1. Think more

Whether online or in person, you are always asked to disclose personal information. Don’t blindly supply them. Ask yourself why this information is needed, who will use it, and how. Remember that the Internet never forgets! When data has been published, it is tough to remove. You should always consider the impact that your comments or images may have on your own or others ‘ reputation.

  1. Ask a lot of questions

Make it a habit to read the privacy policy of the websites you visit and the apps you use. A company should be able to answer all your questions about how it will use and protect your information. If she is unable to answer, or if you are not satisfied with her answer, you should be wary and think twice before seeking her services.

  1. Express yourself

If you have concerns about how an organization handles your personal information, you should let them know. Most organizations are sensitive to the privacy concerns of their clients. In many cases, the organization will be able to respond quickly and effectively to your interests in this regard if you communicate them directly to the organization. An organization is more likely to improve its overall policy or practice when people express their views.

  1. Refuse

Consider registering on the National Do Not Call list to avoid telemarketing calls. Check the “”No thank you”” box on the forms that ask you to provide personal information or make a brief comment indicating that you refuse to be contacted. You can also have your name removed from many mailing lists by subscribing to the US Marketing Association’s mail drop Service.

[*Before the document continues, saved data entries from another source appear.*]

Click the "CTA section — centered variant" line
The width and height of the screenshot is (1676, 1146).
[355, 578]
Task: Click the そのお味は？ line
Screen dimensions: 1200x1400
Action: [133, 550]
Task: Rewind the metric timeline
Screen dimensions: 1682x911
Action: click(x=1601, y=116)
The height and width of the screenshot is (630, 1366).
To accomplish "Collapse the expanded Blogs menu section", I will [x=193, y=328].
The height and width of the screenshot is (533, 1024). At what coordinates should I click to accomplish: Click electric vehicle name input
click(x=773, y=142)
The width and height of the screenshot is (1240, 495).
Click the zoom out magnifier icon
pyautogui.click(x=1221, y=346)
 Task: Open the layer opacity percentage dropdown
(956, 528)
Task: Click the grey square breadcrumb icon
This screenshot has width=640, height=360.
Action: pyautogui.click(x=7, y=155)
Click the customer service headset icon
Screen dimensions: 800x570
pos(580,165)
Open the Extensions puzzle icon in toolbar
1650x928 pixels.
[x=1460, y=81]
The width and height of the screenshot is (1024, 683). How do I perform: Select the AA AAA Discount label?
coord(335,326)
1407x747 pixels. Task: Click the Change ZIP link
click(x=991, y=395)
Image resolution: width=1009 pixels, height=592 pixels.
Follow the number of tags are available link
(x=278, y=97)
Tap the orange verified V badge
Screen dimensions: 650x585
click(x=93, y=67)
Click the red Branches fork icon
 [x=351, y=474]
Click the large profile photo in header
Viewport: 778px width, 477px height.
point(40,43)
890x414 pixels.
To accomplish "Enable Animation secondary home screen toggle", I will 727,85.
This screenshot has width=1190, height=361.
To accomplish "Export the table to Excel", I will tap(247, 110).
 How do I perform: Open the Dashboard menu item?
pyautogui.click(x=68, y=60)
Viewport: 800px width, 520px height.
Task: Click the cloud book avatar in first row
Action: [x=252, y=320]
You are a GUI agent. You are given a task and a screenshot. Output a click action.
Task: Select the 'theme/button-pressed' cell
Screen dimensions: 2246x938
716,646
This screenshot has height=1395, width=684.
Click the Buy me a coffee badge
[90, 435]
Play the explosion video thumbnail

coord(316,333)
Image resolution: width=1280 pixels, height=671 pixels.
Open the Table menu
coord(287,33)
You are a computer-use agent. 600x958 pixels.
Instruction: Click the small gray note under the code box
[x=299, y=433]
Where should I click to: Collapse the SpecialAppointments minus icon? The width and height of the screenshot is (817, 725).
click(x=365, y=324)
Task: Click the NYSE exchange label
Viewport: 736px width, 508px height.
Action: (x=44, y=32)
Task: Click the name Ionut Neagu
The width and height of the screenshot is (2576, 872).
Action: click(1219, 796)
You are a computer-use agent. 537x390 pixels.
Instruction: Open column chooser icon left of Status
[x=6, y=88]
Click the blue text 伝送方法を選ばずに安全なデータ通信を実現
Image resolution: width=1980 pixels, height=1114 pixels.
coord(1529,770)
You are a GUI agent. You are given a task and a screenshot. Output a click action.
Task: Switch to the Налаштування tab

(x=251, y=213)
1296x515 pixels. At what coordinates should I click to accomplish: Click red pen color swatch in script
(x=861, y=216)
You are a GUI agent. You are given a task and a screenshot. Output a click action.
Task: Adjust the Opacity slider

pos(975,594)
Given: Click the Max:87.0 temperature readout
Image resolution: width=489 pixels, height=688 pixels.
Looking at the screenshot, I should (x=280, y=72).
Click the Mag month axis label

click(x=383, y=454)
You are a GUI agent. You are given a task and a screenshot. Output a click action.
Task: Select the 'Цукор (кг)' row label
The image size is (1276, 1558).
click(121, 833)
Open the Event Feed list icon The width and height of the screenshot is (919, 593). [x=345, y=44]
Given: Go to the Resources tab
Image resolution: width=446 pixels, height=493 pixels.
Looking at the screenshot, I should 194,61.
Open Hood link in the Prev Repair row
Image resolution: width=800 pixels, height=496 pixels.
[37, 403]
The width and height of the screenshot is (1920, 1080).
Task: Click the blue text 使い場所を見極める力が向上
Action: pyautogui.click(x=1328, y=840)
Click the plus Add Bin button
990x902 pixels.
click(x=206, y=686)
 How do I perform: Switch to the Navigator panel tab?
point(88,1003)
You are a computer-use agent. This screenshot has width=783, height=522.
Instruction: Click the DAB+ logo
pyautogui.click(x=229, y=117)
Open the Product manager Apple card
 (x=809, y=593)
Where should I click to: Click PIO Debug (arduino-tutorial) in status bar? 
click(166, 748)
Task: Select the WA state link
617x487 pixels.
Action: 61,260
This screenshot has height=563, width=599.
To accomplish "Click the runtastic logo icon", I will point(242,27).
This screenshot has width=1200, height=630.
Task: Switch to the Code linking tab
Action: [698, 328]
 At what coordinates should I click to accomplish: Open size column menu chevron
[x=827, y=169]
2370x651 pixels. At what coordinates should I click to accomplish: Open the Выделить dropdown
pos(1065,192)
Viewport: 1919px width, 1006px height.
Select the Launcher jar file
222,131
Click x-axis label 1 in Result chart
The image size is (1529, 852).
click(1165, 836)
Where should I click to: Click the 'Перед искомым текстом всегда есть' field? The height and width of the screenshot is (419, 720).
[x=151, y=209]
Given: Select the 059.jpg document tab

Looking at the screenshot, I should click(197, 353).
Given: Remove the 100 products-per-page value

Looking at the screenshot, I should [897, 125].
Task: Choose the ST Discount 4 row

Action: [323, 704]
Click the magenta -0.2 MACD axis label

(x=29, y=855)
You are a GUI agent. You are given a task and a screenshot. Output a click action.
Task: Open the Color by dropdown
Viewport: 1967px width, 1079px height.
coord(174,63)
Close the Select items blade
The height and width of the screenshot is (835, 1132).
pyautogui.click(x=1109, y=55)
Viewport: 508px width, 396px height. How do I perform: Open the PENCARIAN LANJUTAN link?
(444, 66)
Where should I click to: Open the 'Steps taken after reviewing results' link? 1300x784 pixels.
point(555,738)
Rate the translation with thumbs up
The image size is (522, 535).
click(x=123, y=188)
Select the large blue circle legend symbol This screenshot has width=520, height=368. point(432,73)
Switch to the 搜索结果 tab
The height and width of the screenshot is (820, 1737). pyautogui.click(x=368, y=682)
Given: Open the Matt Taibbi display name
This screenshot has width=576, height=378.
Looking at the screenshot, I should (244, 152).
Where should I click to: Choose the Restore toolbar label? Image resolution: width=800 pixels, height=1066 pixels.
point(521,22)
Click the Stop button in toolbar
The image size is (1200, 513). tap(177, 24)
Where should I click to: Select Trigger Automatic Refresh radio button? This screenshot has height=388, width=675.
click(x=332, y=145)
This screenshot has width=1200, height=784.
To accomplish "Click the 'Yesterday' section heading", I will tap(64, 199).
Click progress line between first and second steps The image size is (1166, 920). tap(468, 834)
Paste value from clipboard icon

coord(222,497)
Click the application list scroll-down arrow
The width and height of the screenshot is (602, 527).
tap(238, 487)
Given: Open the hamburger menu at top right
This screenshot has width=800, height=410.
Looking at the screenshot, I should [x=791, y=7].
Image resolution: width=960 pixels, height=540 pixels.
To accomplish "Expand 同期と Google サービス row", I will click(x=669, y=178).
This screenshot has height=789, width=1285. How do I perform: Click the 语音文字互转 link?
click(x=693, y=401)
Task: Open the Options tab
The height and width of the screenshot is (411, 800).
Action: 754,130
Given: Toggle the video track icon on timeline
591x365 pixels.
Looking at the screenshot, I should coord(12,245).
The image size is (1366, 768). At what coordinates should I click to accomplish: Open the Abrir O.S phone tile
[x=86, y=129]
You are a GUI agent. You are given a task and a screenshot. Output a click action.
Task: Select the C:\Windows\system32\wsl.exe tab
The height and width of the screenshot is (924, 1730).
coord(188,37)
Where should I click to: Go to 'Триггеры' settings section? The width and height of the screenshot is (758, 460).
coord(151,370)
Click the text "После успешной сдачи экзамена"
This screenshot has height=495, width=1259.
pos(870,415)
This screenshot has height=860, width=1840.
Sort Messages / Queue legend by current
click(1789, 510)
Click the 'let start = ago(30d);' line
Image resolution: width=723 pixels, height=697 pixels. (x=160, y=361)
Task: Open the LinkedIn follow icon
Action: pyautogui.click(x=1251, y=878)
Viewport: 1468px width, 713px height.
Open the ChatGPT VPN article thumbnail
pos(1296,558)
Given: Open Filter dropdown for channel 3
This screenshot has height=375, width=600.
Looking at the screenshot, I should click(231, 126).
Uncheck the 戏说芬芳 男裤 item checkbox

  1. Protect your Social Security Number

Your Social Security number (SSN) gives you access to your personal information and puts you at risk of fraud and identity theft. That’s why it’s essential to keep it confidential to protect your privacy. Your SSN is a sensitive number that should be collected and used only for income tax reporting purposes. Avoid sharing it with private sector organizations or individuals, such as your landlord. Just because someone asks you for your SSN doesn’t mean you have to give it to them.

  1. Protect your smart gadgets

Take steps to protect your personal information online. Make sure your computer, smartphone, and other mobile devices are password protected. Only download files from reliable sources. Install anti-virus, anti-spam, and firewall software using the latest version and keep them up to date. Consider encryption of sensitive data. Disable Wi-Fi and Bluetooth functions if you don’t use them. Data is vulnerable when you travel in a public place with an open public network. Do not leave your mobile devices unattended.

  1. Passwords need your protection

You can help prevent identity theft by choosing passwords challenging to guess. Create passwords at least eight characters long using letters, numbers, and symbols. Choose a different password for each web site, account or device. If you need to write down your passwords to remember them, keep your list in a secret, secure and locked place.

  1. Familiarize yourself with the privacy settings

It is often possible to change the privacy settings of mobile devices, browsers, websites, apps and other Web-enabled products, such as game consoles and cameras. For some devices, the user can control everything, such as geolocation or screen locking. In browsers, it can often handle elements like cookies and pop-up windows. With applications and websites, such as social networking sites, the user can usually determine what personal information others may see about him or her. Never rely on the default settings. Review and adjust your privacy settings regularly, as they may change without notice or at short notice.

  1. Delete information with caution

Before you sell, recycle or dispose of a device that you no longer use, make sure you properly delete the data stored on it. When you do business with a particular company, find out how long they keep personal information and how they dispose of it. If in doubt, ask questions.

  1. Know your lawful rights

Learn about the basics of the federal privacy legislation in the US, how your personal information is handled by the federal government and the obligations of businesses concerning your personal information. Find out how to share your privacy concerns with an organization that handles your data. Remember that you have the right to access your personal information and request corrections.